One approach I've experimented with is to produce a compact document of atomic facts and either include the entire text in the prompt or have the LLM select which facts it thinks it needs first from a keyword list.

This results in a prompt reengineered by the LLM itself:

"InterSystems IRIS ObjectScript Reference: ObjectScript has strict left-to-right operator precedence, use brackets to ensure correct operator precedence, $ZSQR(num) is used to calculate the square root of the given number, $ZPOWER(num,exponent) is used to calculate the value of a number raised to a specified power. Task: How do you calculate the distance between two points."

With this approach, we see that the DC AI gives a much better response:

https://community.intersystems.com/ask-dc-ai?question_id=239152

ClassMethod CalculateDistance(x1, y1, x2, y2) As %Float
{
    // Calculate the differences
    Set dx = x2 - x1
    Set dy = y2 - y1
    
    // Calculate the distance using the Pythagorean theorem
    Set distance = $ZSQR($ZPOWER(dx, 2) + $ZPOWER(dy, 2))
    
    Return distance
}

I'm enthusiastic about this technology's potential. If you need a beta tester for future versions, please reach out. I'm also happy to contribute my ideas further if its of use.

For simple questions, its working fine. If after the answer I want to refine my question, I need to add to the original question, and not sure if sessions are persistence (like in chatGPT that I can do a "conversation").
when a too long and complex question is being entered, I got:
"This is beyond my current knowledge. Please ask the Developer Community for further assistance."
There is an advantage that some (simple) questions get good referrals to the documentation or community pages

Recently, I asked the DC-AI where the streams formatted as %GlobalCharacterStream are saved, as since I suspected that these were responsible for a significant disk usage. 

The chatbot answered: <"Streams formatted as %GlobalCharacterStream are typically stored in the global ^CacheStream by default.">. I found out that I wasn't the only one with this problem and asked further information about the CacheStream global and how to clean it up.

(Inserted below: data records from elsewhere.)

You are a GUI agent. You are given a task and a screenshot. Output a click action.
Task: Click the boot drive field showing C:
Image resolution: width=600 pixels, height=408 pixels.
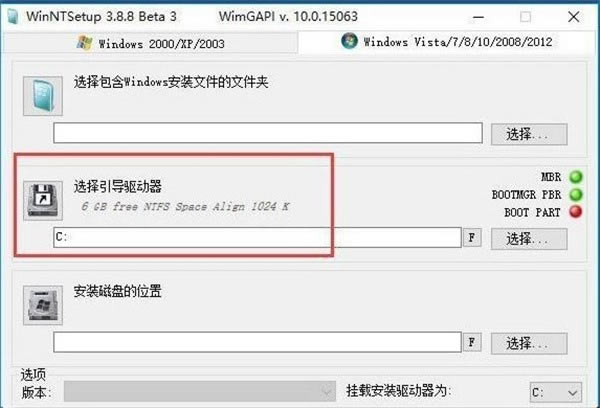(258, 237)
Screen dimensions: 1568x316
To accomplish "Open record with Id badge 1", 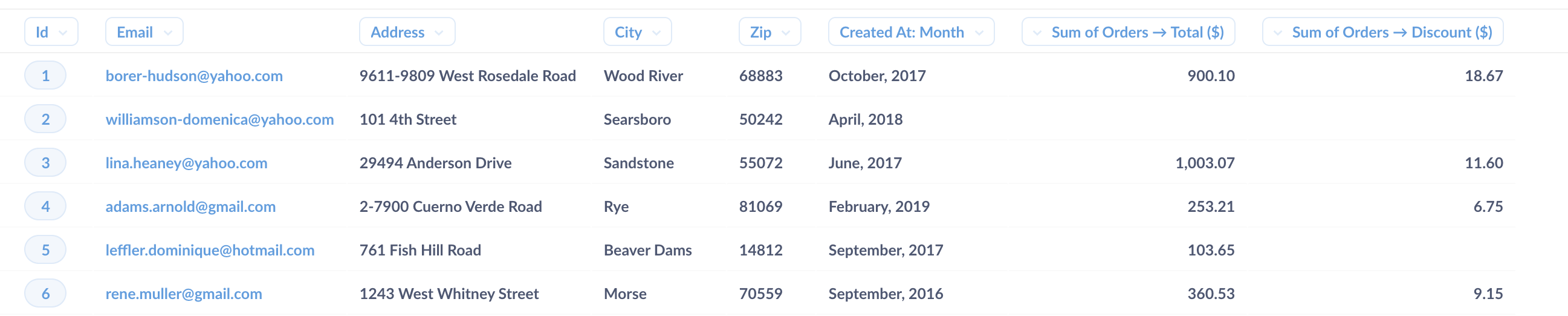I will coord(45,76).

The best solution to my issue was to implement a custom purge task, as I found in one of the sources the bot provided me (that provided purging code too):

1.Cleaning up CacheStream Global

2.Default Purge Does Not Delete Streams

3.A beginners guide to Orphaned data- How as a trust we cleaned up 200+gb

My overall experience with the DC-AI has been quite positive. Provided information is still closely tied to the specific answers given on the forum about the argument and could be more generalized, but I believe we're on the right way.